Myelofibrosis is a disorder in which abnormal bone marrow stem cells produce scar tissue that replaces healthy marrow. Patients with myelofibrosis suffer from anemia and enlarged spleens. Patients with 35% or greater reduction in the size of their spleen after 24 weeks of treatment were considered responders in the pacritinib study.
Incyte secured approval for Jakafi, in part, on studies of myelofibrosis patients which demonstrated a spleen response rate of 32% after 24 weeks. But Jakafi causes platelet counts to fall, so some myelofibrosis patients can't take the drug or must reduce the dose.
Of the 327 myelofibrosis patients enrolled in CTI Biopharma's phase III study, 15% had baseline platelet counts of 50,000 units or less -- too low to be treated with Jakafi.
In these dangerously low-platelet patients, the pacritinib spleen response was 23%, compared with zero responses in patients treated with best alternative care, according to new data presented Saturday at the ASCO meeting.
Investigators also analyzed the phase III study based on the 32% of patients enrolled with baseline platelet counts of 100,000 or less. Outside of a clinical trial, these patients would be candidates for treatment with a lowered dose of Jakafi. Here, the pacritinib spleen response was 17% versus zero response for the best alternative therapy.
"Both pacritinib and ruxolitinib will have roles" in myelofibrosis, says Dr. Ruben Mesa of The Mayo Clinic in Scottsdale, Ariz., and the lead investigator in the pacritinib study. "Blood count of patients is likely to be an important decision-making factor for doctors" when choosing between the two drugs, he adds.
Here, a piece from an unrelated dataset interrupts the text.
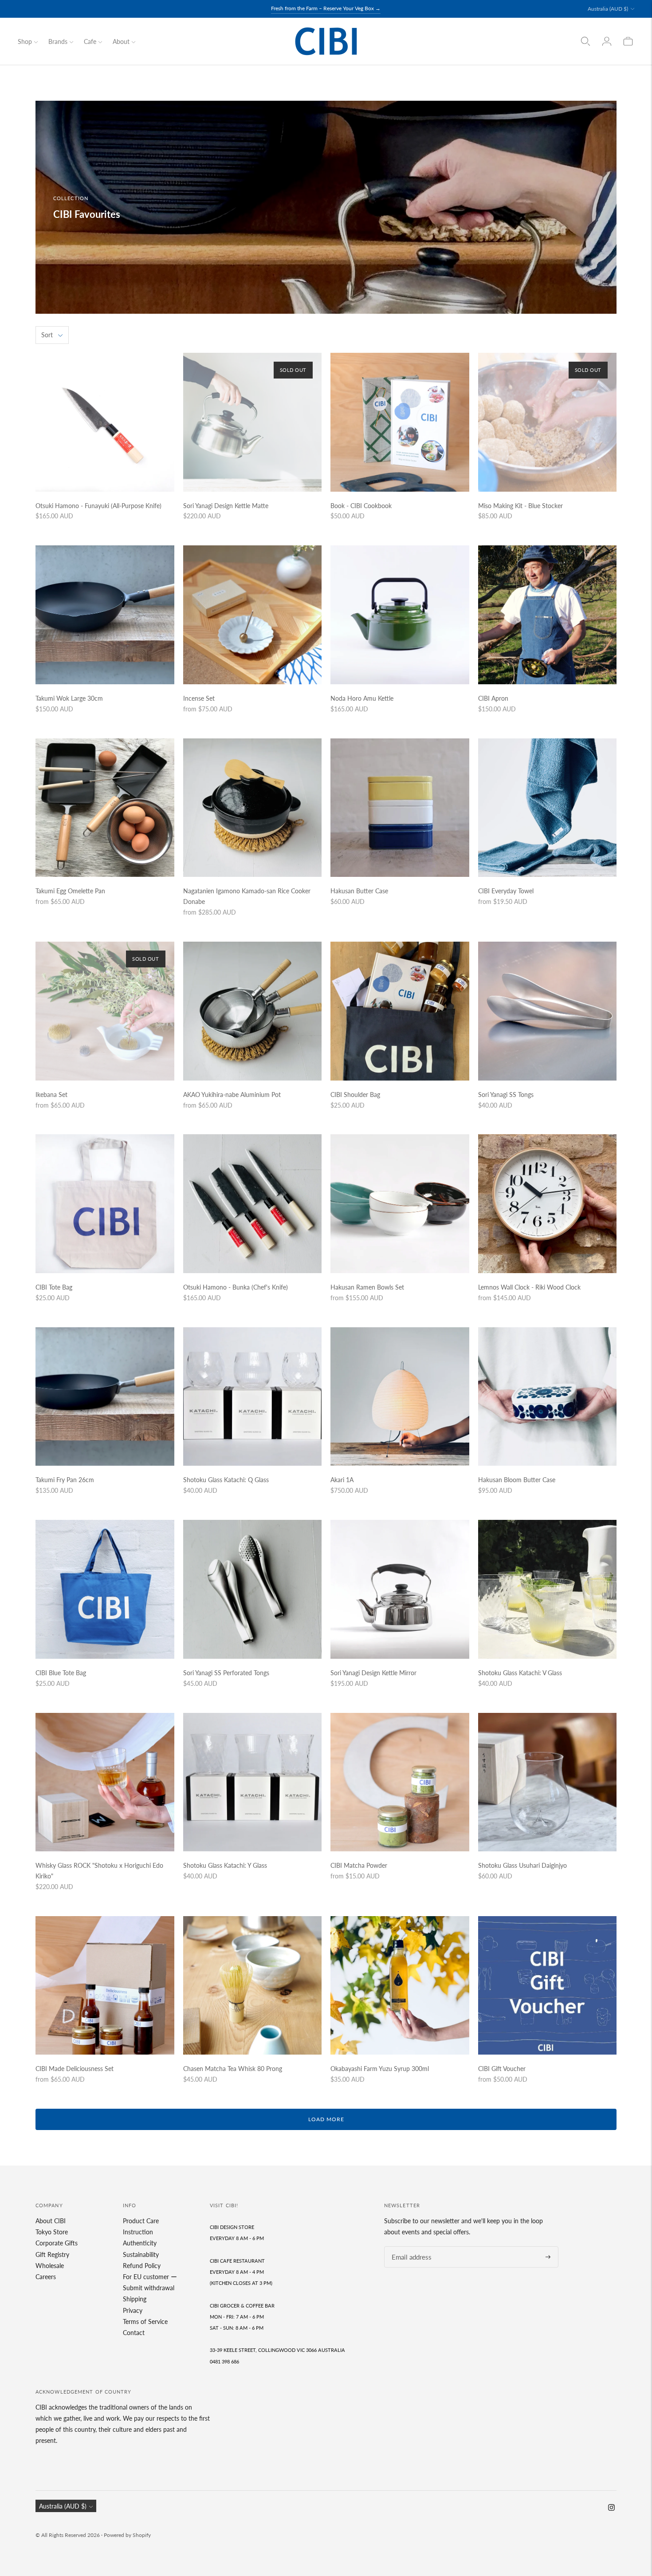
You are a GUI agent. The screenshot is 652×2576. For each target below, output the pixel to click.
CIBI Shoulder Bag (355, 1094)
Mesa estimates that one-third of the approximately 20,000 myelofibrosis patients in the U.S. have some degree of lowered platelet counts, defined as 100,000 or less.
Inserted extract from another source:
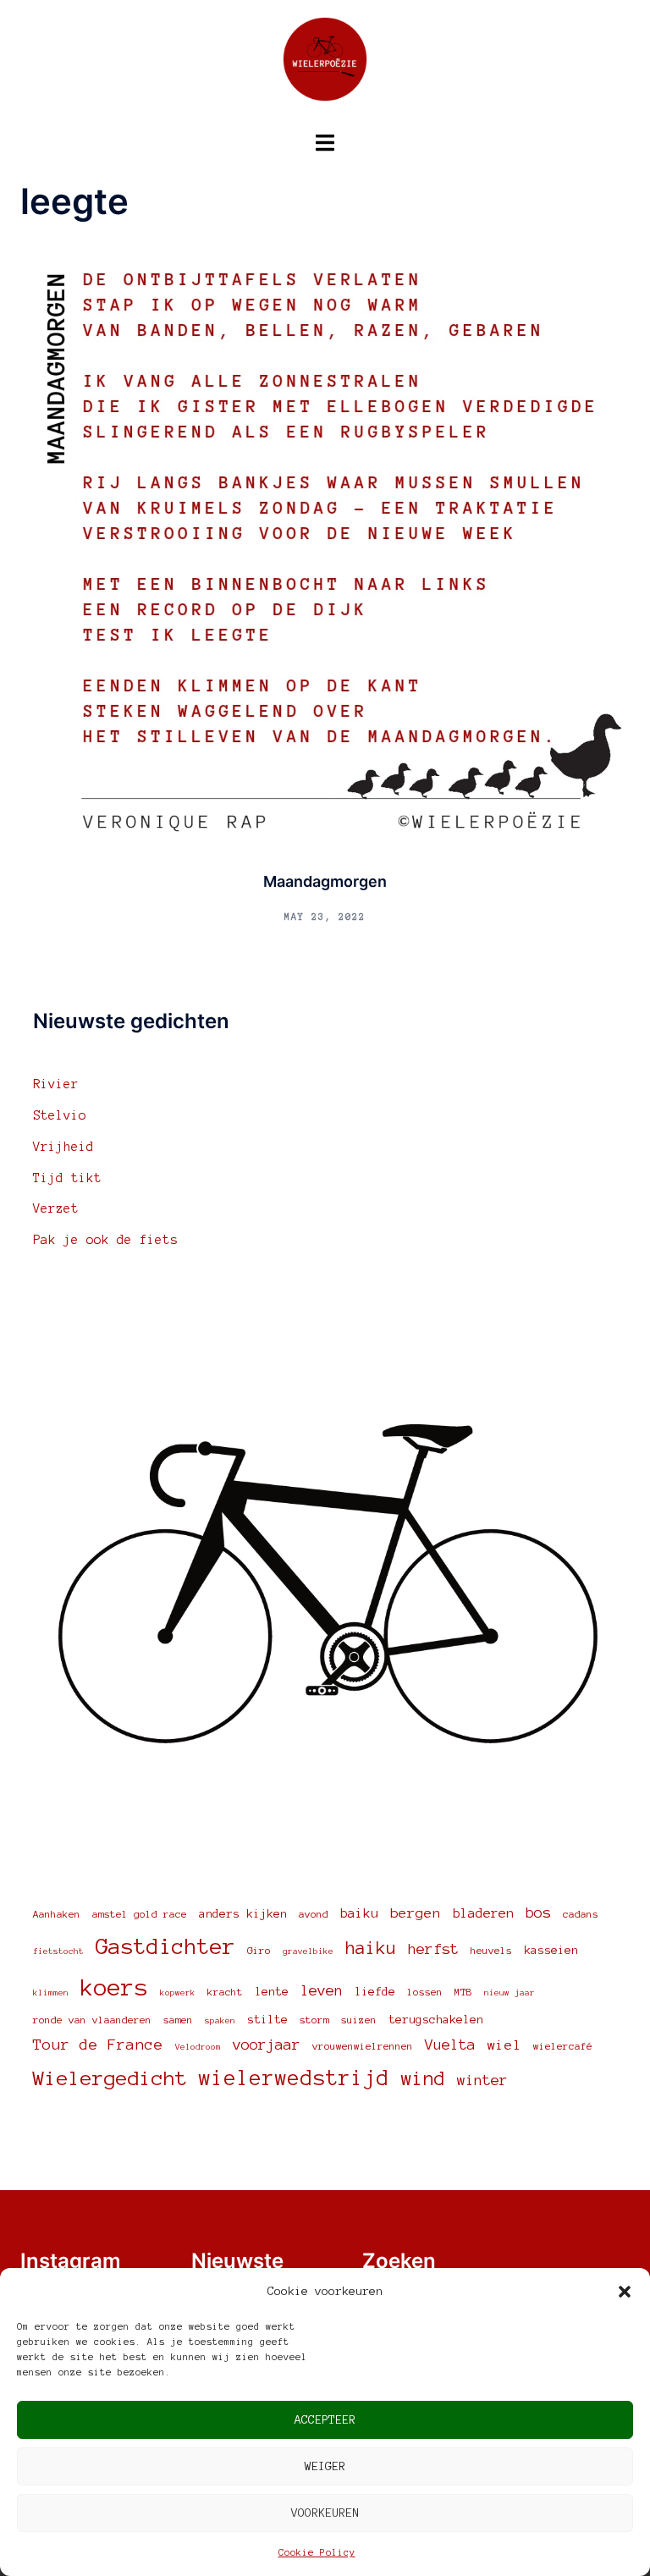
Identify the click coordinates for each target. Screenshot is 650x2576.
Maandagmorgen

Unlike Jakafi, pacritinib also improved anemia in some patients. In a subset of enrolled patients requiring red blood cell transfusions, 26% become transfusion independent following treatment with pacritinib. None of the patients treated in the control arm became transfusion independent.
A second, ongoing phase III study, dubbed PERSIST-2, compares pacritinib against best alternative care in myelofibrosis patients with baseline platelet counts less than 100,000. Patients in the control arm will be allowed to be treated with Incyte's Jakafi. Results from this study are expected in the second half of the year.
If the second study is also successful, CTI Biopharma and its partner Baxter have told investors that they will seek regulatory approval for pacritinib before the end of the year.